Spis treści:

1. Podstawowe informacje
2. Budowa nadnercza
   2.1. Kora
   2.2. Rdzeń
3. Hormony kory nadnerczy
   3.1. Mineralokortykoidy
   3.2. Glikokortykoidy
   3.3. Hormony płciowe
   3.4. Biosynteza hormonów steroidowych
4. Hormony rdzenia nadnerczy
   4.1. Adrenalina i noradrenalina
   4.2. Synteza katecholamin
5. Zaburzenia pracy nadnerczy
   5.1. Zespół Cushinga
   5.2. Choroba Addisona
   5.3. Zespół nadnerczowo-płciowy
   5.4. Zespół Conna

 
1. Podstawowe informacje

Nadnercza (gruczoły nadnerczowe) to parzyste gruczoły wydzielania wewnętrznego zlokalizowane tuż nad górnymi biegunami nerek. W ich budowie można wyróżnić wewnętrzną część rdzeniową, która otoczona jest przez część zewnętrzną – korę nadnerczy. Rdzeń nadnerczy odpowiedzialny jest za produkcję katecholamin: noradrenaliny i adrenaliny oraz śladowych ilości dopaminy. Hormony tej części odgrywają znaczącą rolę w odpowiedzi na stres i czynniki zagrażające życiu. W korze nadnerczy dochodzi natomiast do syntezy i uwalniania glikokortykosteroidów oraz mineralokortykosteroidów, a także niewielkich ilości hormonów płciowych – androgenów i estrogenów. Glikokortykosteroidy, czyli kortyzol i kortykosteron, biorą udział w metabolizmie węglowodanów, białek i lipidów. Z kolei hormony należące do grupy mineralokortykosteroidów, głównie aldosteron, odpowiadają za gospodarkę wodno-elektrolitową. Czynność wydzielnicza kory nadnerczy podlega kontroli hormonu adrenokortykotropowego (ACTH, ang. adrenocorticotropin) uwalnianego z przedniego płata przysadki mózgowej. Zakłócenia w wydzielaniu hormonów nadnerczowych prowadzą do poważnych zaburzeń w całym organizmie.

 
2. Budowa nadnercza 2.1. Kora

Kora to zewnętrzna część nadnercza. Stanowi około 80% całego narządu. Podzielona jest na trzy warstwy. Najbardziej zewnętrzna to warstwa kłębkowata. To tam wydzielane są mineralokortykosteroidy. Zwoje komórek tworzących tę część przechodzą w kolejną warstwę – pasmowatą. Stanowi ona aż 50% masy kory nadnercza. To tam głównie produkowane są glikokortykoidy. Ostatnia, wewnętrzna warstwa to warstwa siatkowata, która odpowiada za wytwarzanie androgenów.

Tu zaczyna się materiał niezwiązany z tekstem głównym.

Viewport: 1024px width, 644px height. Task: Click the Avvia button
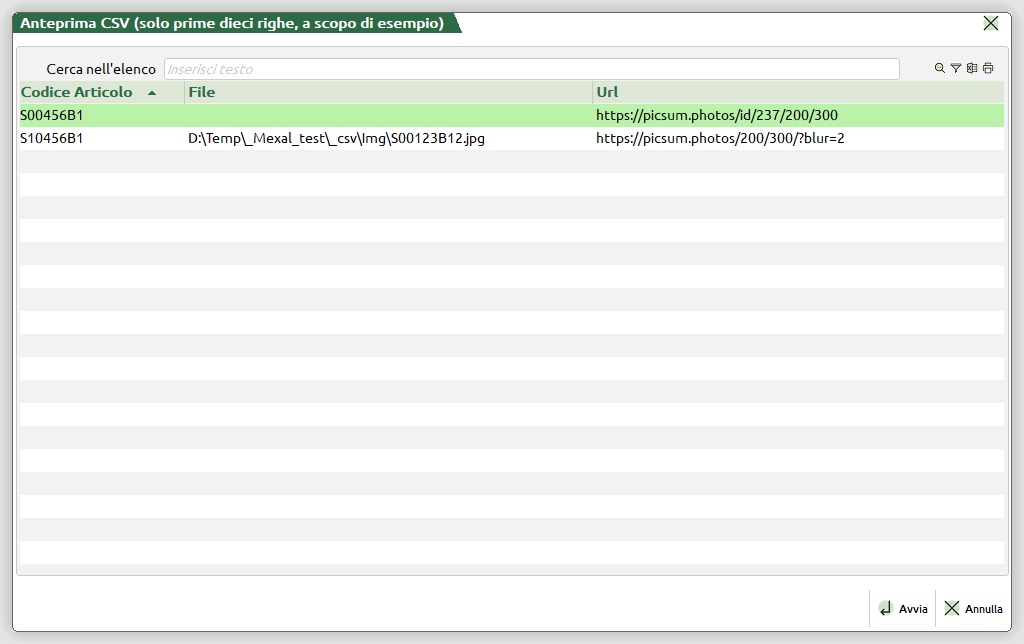[x=903, y=609]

Hormony kory nadnerczy wydzielane są głównie pod wpływem ACTH. Ich poziom regulowany jest na zasadzie ujemnego sprzężenia zwrotnego poprzez ich oddziaływanie na podwzgórze i przysadkę mózgową. Pozwala to zachować poziom steroidów nadnerczowych na odpowiednim poziomie. Ten system oddziaływania nazywany jest osią podwzgórze-przysadka-nadnercza (HPA, ang. hypothalamus-pituitary-adrenal axis).

 
2.2.Rdzeń

Rdzeń nadnerczy stanowi strukturę znajdującą się na pograniczu układu nerwowego i endokrynnego. Zbudowany jest z przekształconych neuronów zazwojowych układu współczulnego (sympatycznego), które nie posiadają aksonów. Rdzeń nadnerczy, jak i sympatyczny układ nerwowy wydzielają te same hormony, jednak w innych proporcjach. Aż 80% hormonów uwalnianych z rdzenia nadnerczy stanowi adrenalina. Z zakończeń włókien zazwojowych układu współczulnego wydzielana jest natomiast głównie noradrenalina oraz niewielkie ilości adrenaliny i dopaminy, pełniące rolę neuroprzekaźników. Katecholaminy produkowane w nadnerczach uwalniane są bezpośrednio do krwioobiegu, z kolei te wydzielane na zakończeniach nerwowych układu autonomicznego – do przestrzeni synaptycznej.

Komórki rdzenia nadnerczy, powstałe w wyniku przekształcenia neuronów zazwojowych, noszą nazwę komórek chromochłonnych. W ich cytoplazmie znajdują się ziarnistości zawierające katecholaminy. Morfologicznie wyróżnia się dwa rodzaje tych komórek. Pierwszy typ to komórki większe, lecz o mniejszym zagęszczeniu ziarnistości cytoplazmatycznych. To w ich wnętrzu produkowana jest adrenalina. Drugi typ to komórki mniejsze, w których ziarnistości są bardziej zagęszczone. Wydzielają one noradrenalinę.

 
3. Hormony kory nadnerczy 3.1. Mineralokortykosteroidy

Głównym przedstawicielem mineralokortykoidów jest aldosteron. Odpowiada on za gospodarkę wodno-elektrolitową organizmu. Głównym miejscem jego działania są kanaliki dalsze i cewki zbiorcze nerek. Zwiększa wchłanianie zwrotne jonów sodu oraz wydzielanie jonów potasu i wodoru. Podobnie działa w gruczołach potowych, śliniankach oraz nabłonku jelit. W efekcie dochodzi do zatrzymania jonów sodowych w organizmie i do nagromadzenia wody, a tym samym – do zwiększenia objętości płynu zewnątrzkomórkowego. Ostatecznym wynikiem aktywności aldosteronu jest wzrostu ciśnienia tętniczego krwi.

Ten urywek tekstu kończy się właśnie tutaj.